After months huddled around a whiteboard with a sharp graduate student, Richard Holden, fueled by too much bad Harvard Square coffee, we created a measure we call the “Relative Proximity Index.”

Picture every voter as a dot on the state map. First, we pin down the geometric minimum — the most compact way to bundle those dots inside the state’s jagged borders into its exact number of congressional districts, each with equal population, whether that means wrapping around Florida’s panhandle or hugging Georgia’s slanted shoulder. Then we compare the map the legislature actually draws to that floor. The ratio is the Relative Proximity Index. An R.P.I. of 1 means you’ve hit the geometric ideal; an R.P.I. of 3 means voters within a district would live — on average — three times as far apart than necessary.

Since compactness isn’t the only legitimate redistricting criterion, we shouldn’t expect maps to hit 1.0. Lawmakers need room to respect county and city lines, comply with the Voting Rights Act and keep real neighborhoods intact. But compactness should be the starting point because it is neutral, measurable and easy to audit.

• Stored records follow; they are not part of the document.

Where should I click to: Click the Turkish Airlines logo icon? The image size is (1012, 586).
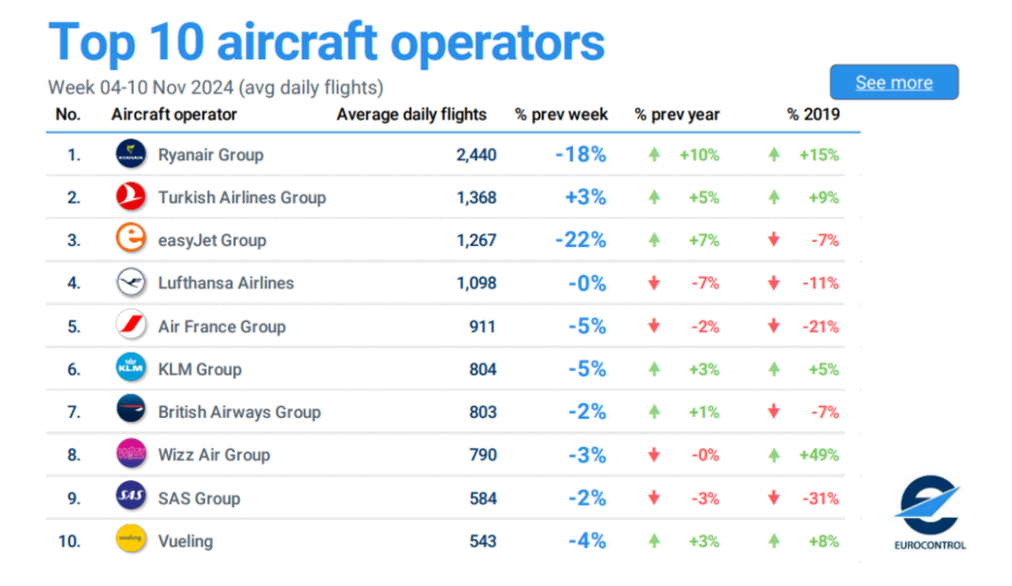pos(130,198)
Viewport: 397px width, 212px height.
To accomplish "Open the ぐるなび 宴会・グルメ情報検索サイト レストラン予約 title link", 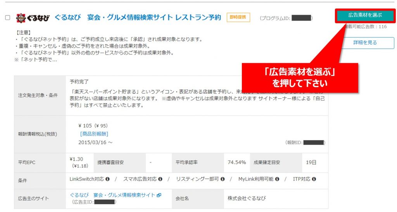I will pyautogui.click(x=138, y=17).
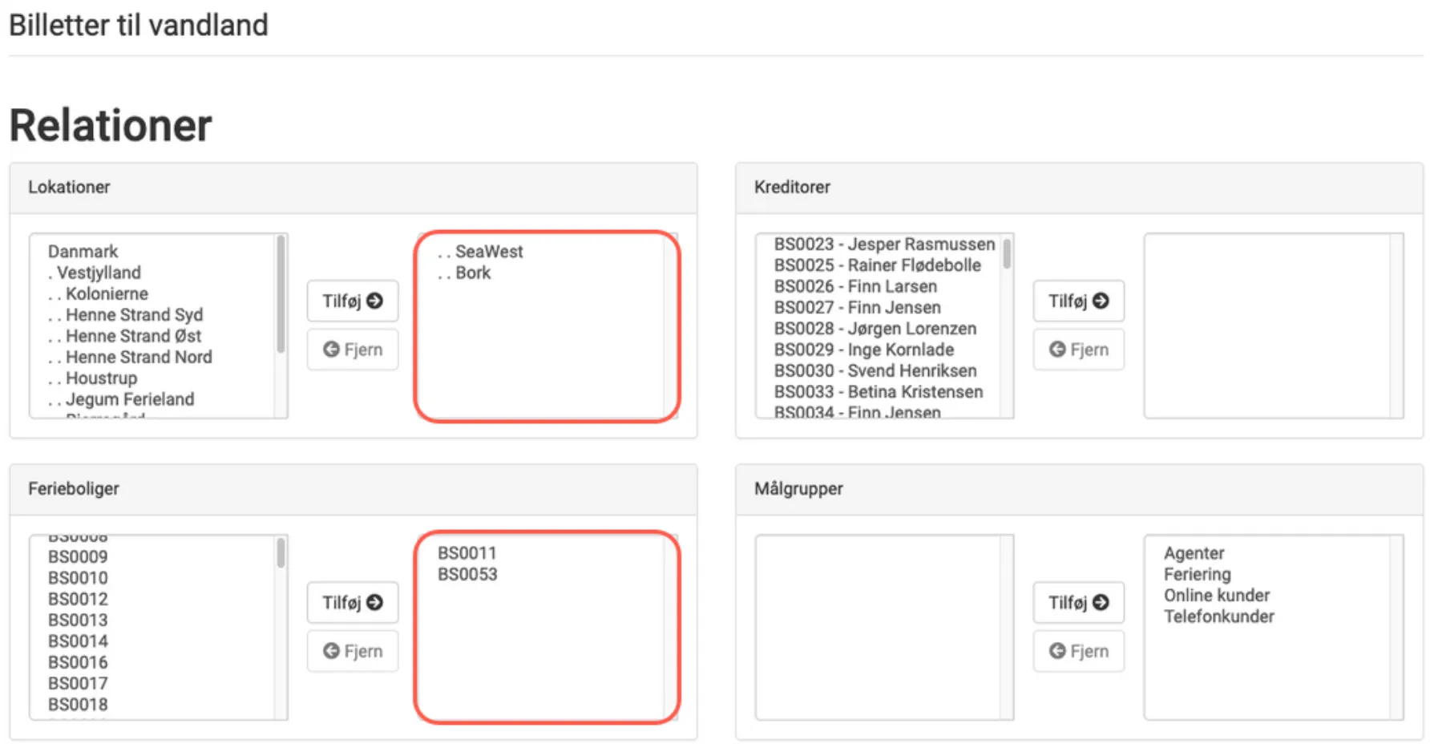Click the Kreditorer list scrollbar
1438x752 pixels.
(x=1007, y=255)
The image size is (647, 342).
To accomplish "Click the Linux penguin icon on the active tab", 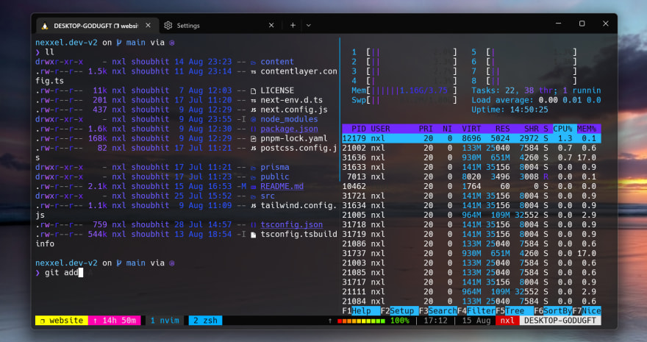I will 46,25.
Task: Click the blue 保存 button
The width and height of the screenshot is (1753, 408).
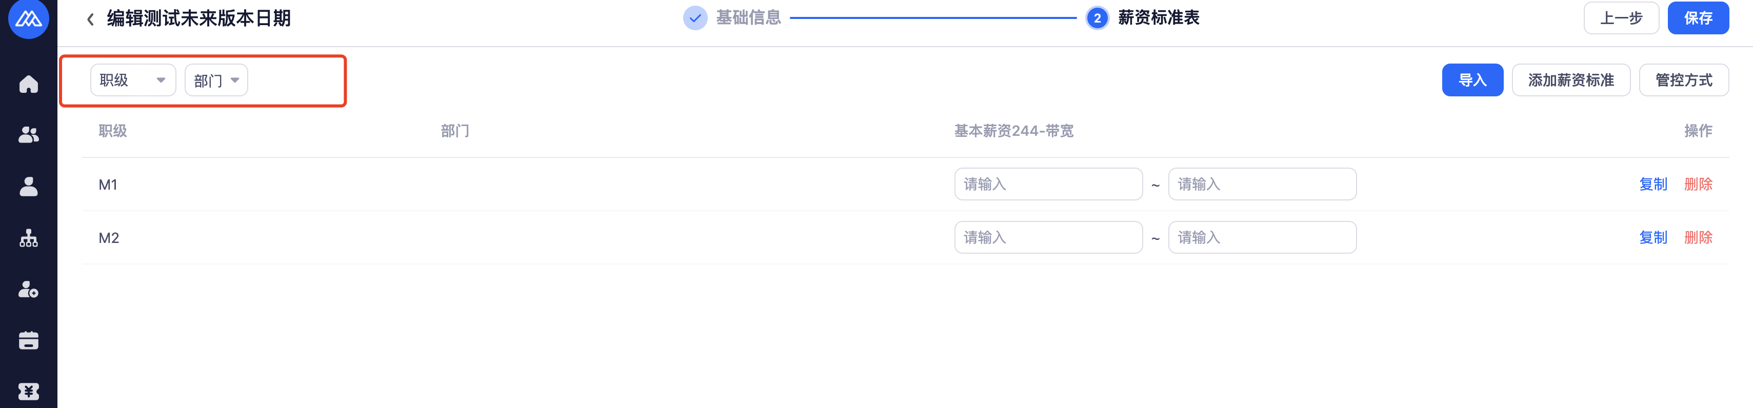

It subsumes contiguity (tight districts are, by construction, connected), discourages gratuitous splits of counties and cities, and helps protect genuine communities by forcing mapmakers to justify every detour. Start with the tightest lawful plan; if you deviate, say why, in public. As a rule: the bigger the R.P.I., the heavier the mapmaker’s thumb on the scale.

Our 50-state census of the 106th Congress — from 1999 through 2001 — turned up five of the least-compact maps: Tennessee (R.P.I. = 2.91), New Jersey (2.27), Texas (1.90), Massachusetts (1.87), and New York (1.83). To see what a strict maximal compactness rule would change, we looked at seat-vote curves — a standard political science tool showing how a party’s share of the statewide vote translates into seats — comparing current maps with compact redraws in California, New York, Pennsylvania and Texas.

Two parts of the curve matter: Bias is the built-in tilt at a 50—50 vote. If each party gets half the votes, but one still wins 55 percent of the seats, that’s a +5-point bias for that party. Responsiveness is the slope — the number of seats that change hands when the statewide vote moves by one percentage point. High responsiveness means small shifts in public opinion cause more seats to flip; low responsiveness means the seat count hardly budges.

The results were striking: under maximally compact maps, responsiveness jumped in all four states, while bias stayed about the same. In other words, compactness doesn’t change which party starts with the advantage — it changes how many races are actually competitive, and how much voters’ choices can move the scoreboard. The empirical data show compactness is not cosmetic; it’s what turns a fixed match into a fair fight.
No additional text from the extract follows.